→ SUPPLIED RECORDS
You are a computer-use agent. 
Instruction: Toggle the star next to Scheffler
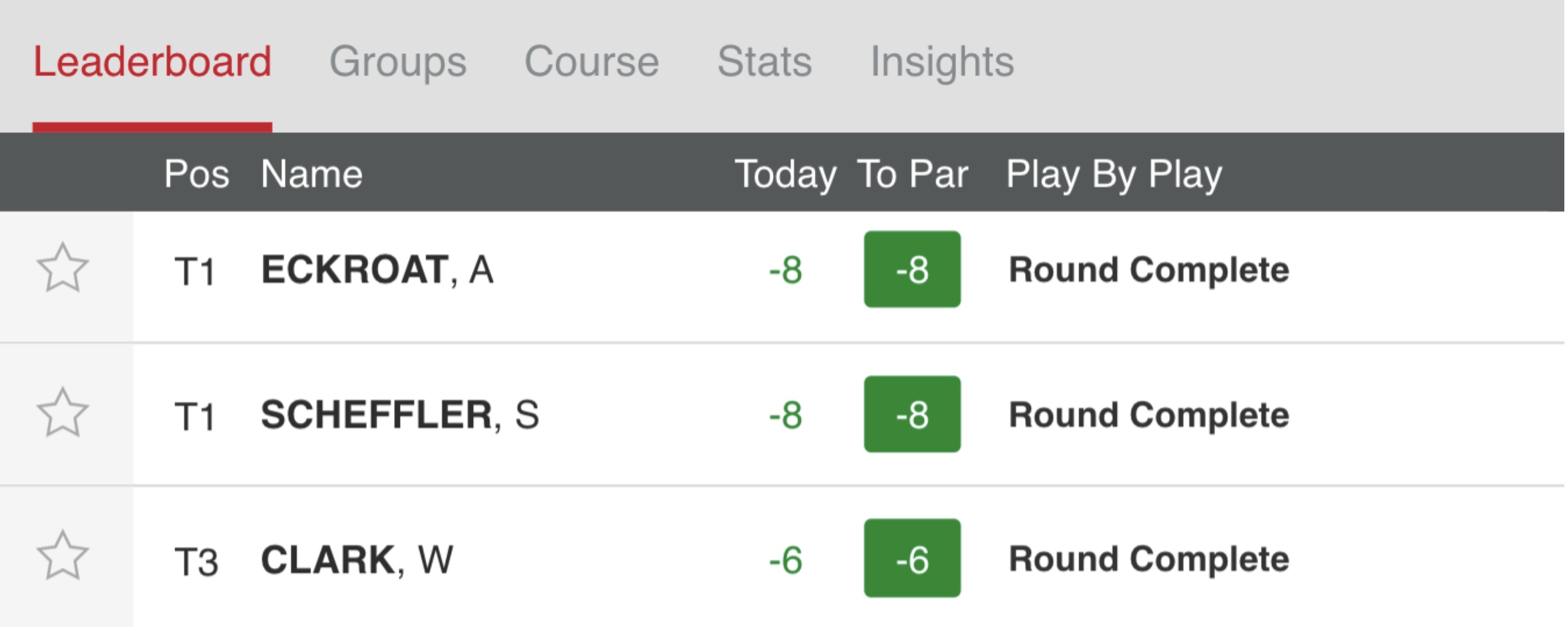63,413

...

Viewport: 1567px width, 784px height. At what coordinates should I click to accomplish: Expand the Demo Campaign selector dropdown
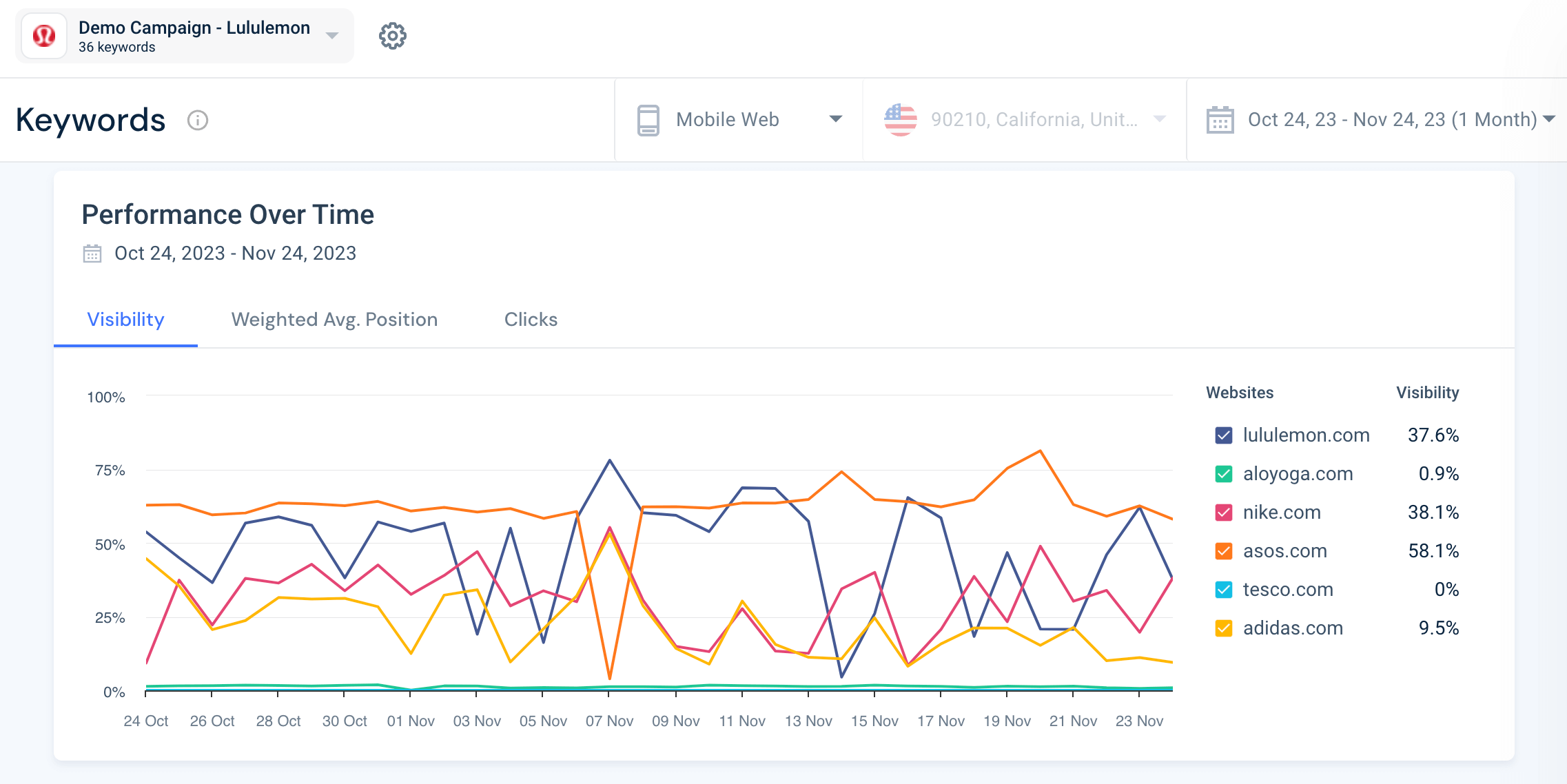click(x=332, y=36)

→ EXERCISE OBJECTIVE
Rewrite the part of the listing that opens with the line containing "Viewport: 1567px width, 784px" and closes with the line containing "click(x=332, y=36)" as a Markdown table with the columns Row and Line, skipping any blank lines. Leave the pictures out.

→ ANSWER TO THIS PROBLEM
| Row | Line |
|---|---|
| 1 | Viewport: 1567px width, 784px height. At what coordinates should I click to accomplish: Expand the Demo Campaign selector dropdown |
| 2 | click(x=332, y=36) |